**Document excerpt:**

***

Nature is everything. It provides us with all that we depend on - the places where we live, the air we breathe, the water we drink, and the food we eat.
But what happens to the ways we produce and consume food when nature is being destroyed and the planet is experiencing a climate crisis? Can we adapt the ways and amount of land we use to grow food, slash harmful emissions and start restoring nature to better health than it’s in today?
These are big questions, but as a food producing nation and one of the most biodiverse countries on Earth, they are critical for Australia to consider.
Since the arrival of Europeans, no activity has changed the Australian landscape as much as agriculture. Over half the land on the Australian continent has been converted for farming, and the bulk of that—around 87%—is used for grazing cattle. This is not without consequence. Agriculture is the single biggest driver of habitat destruction in Australia, and habitat destruction impacts more threatened species than any other pressure. In 2018-2019, more than 680,000 hectares of woody vegetation were cleared in Queensland alone, mainly for livestock grazing.
Not only is agriculture the primary reason for ongoing deforestation and land clearing, but the sector also contributes nearly 15% of all Australia’s greenhouse gas emissions.
Not good news. But we’ve all got to eat right? Right.
Like everything, sustainable food production relies on healthy nature and a healthy climate. To continue as a viable sector, agriculture has an existential and financial imperative to adapt its operations to a changing climate, slash its own emissions and do its part to halt and reverse the declining health of Australia’s forests, rivers, reefs and wetlands.
Australia produces food for the 26 million people who live here and exports around 70% of everything we grow to other countries. International demand for produce like our fruit, nuts, rice, beef, wheat and sugar has the CSIRO predicting that Australia’s food and agribusiness sector could be worth a whopping $250 billion by the year 2030.
But Australia’s food security and the future growth of our food and agribusiness sector are at risk because of climate change.
Around 400 litres of water are required to grow a kilogram of root vegetables—and that’s one of the least thirsty food types. For some perspective, about 9,000 litres are required to grow a kilo of nuts and over 15,000 litres of water go into producing a single kilogram of beef. Producing food needs enormous amounts of water, and Australia is the driest habituated continent on Earth.
In fact, some important food-producing regions are getting even drier. Over the last 20 years, average in-flows of water into the Murray River have reduced by about 40% compared to the period up until the year 2000. With climate change studies predicting the Murray Darling Basin is likely to become even drier in the future, and with food production in the area increasing, a greater proportion of Australia’s fruit and veg is at risk of being exposed to the devastating impacts of drought.

***

**Data section:**
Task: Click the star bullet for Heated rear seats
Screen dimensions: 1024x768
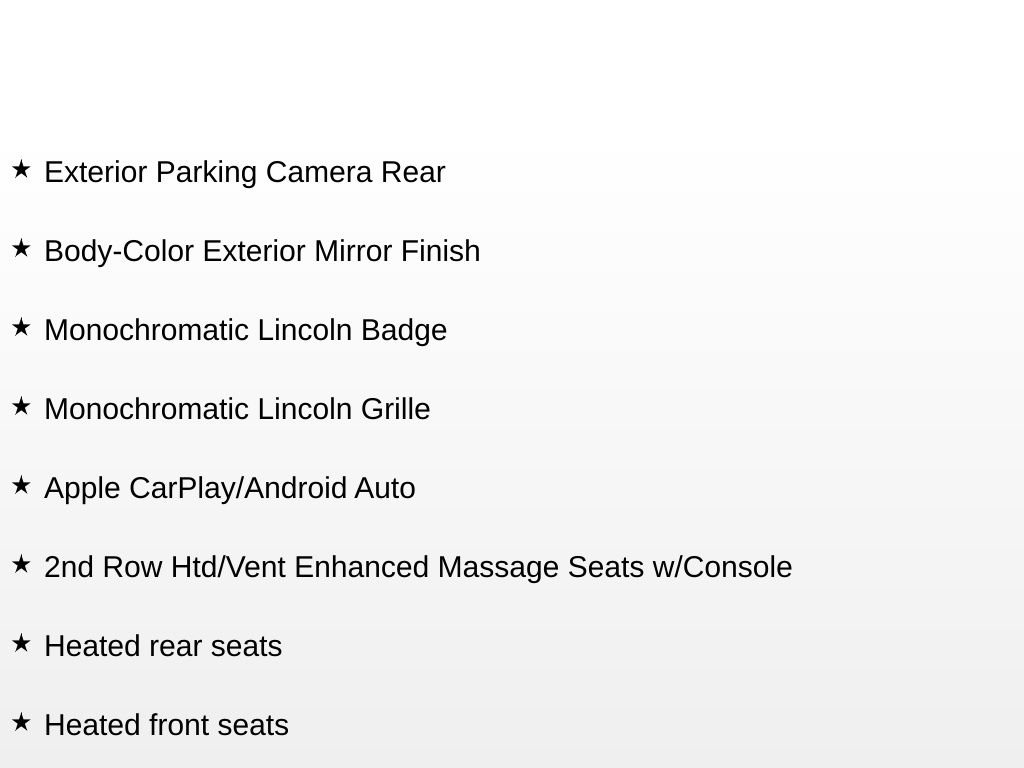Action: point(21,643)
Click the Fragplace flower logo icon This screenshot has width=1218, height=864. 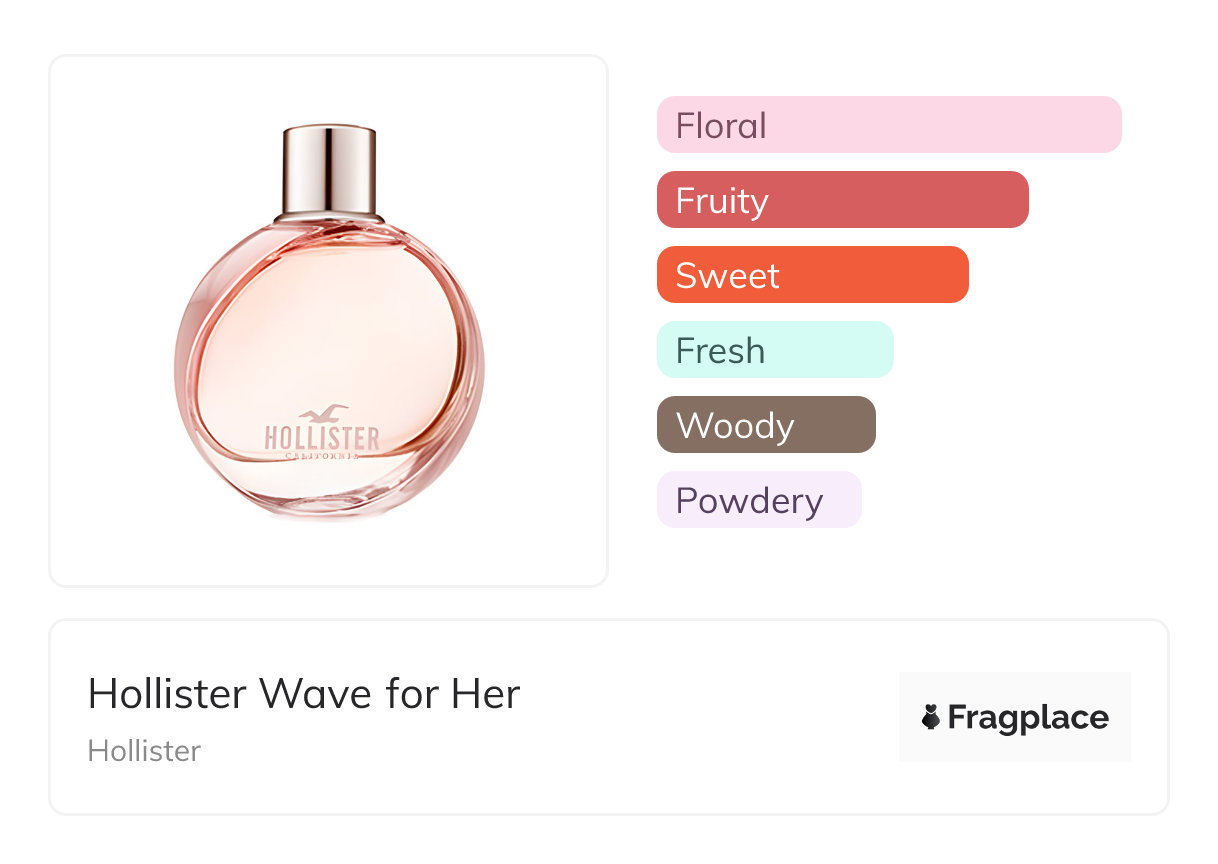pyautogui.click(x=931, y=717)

***

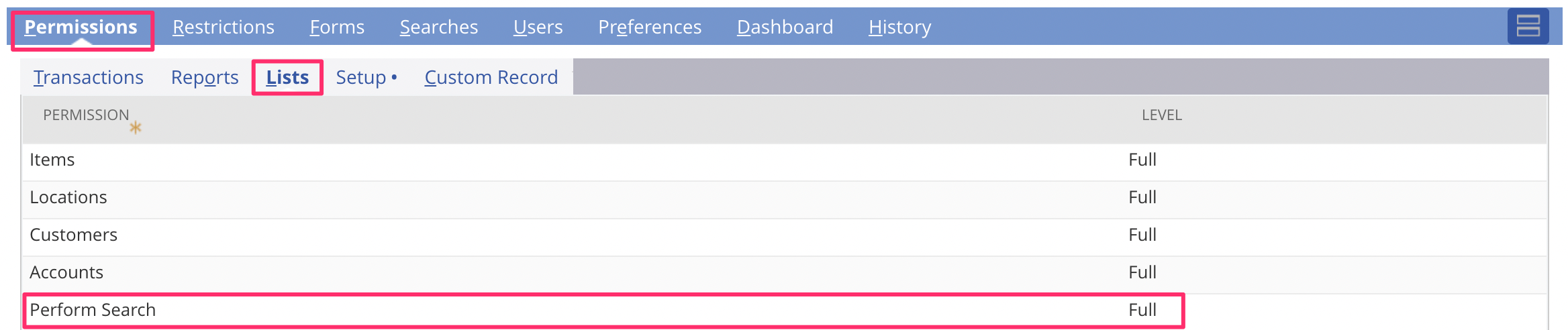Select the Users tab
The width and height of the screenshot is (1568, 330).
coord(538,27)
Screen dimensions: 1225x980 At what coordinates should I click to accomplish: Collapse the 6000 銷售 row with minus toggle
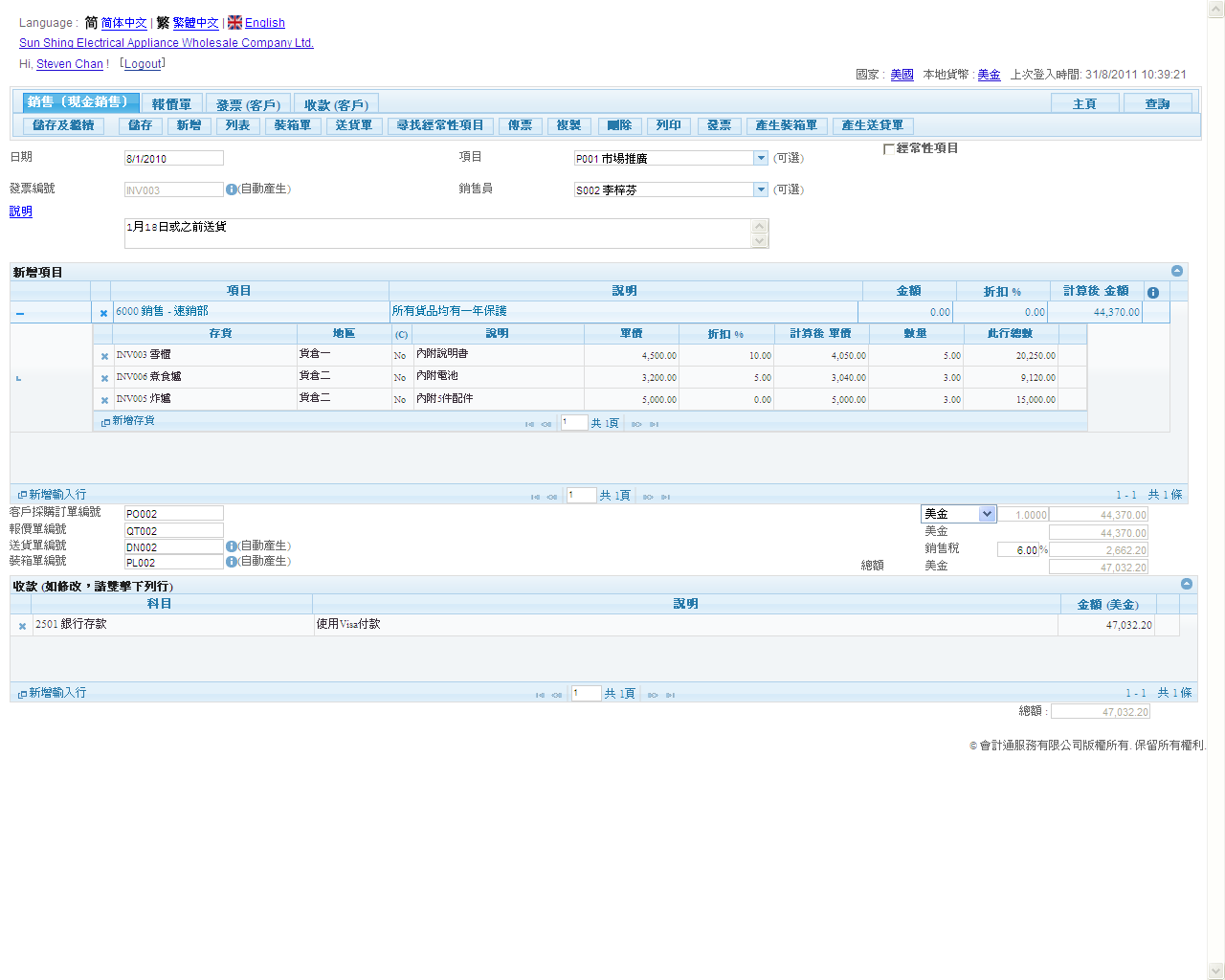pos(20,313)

***

**Work instruction 1:** In the text on food production and nature in Australia, how many hectares of woody vegetation were cleared in Queensland in 2018-2019?
**Work instruction 2:** Copy the passage from the text on food production and nature in Australia word for word, starting with "Not good news." and going on through "of climate change.".

**Answer box 1:** More than 680,000 hectares were cleared.

**Answer box 2:**
Not good news. But we’ve all got to eat right? Right.
Like everything, sustainable food production relies on healthy nature and a healthy climate. To continue as a viable sector, agriculture has an existential and financial imperative to adapt its operations to a changing climate, slash its own emissions and do its part to halt and reverse the declining health of Australia’s forests, rivers, reefs and wetlands.
Australia produces food for the 26 million people who live here and exports around 70% of everything we grow to other countries. International demand for produce like our fruit, nuts, rice, beef, wheat and sugar has the CSIRO predicting that Australia’s food and agribusiness sector could be worth a whopping $250 billion by the year 2030.
But Australia’s food security and the future growth of our food and agribusiness sector are at risk because of climate change.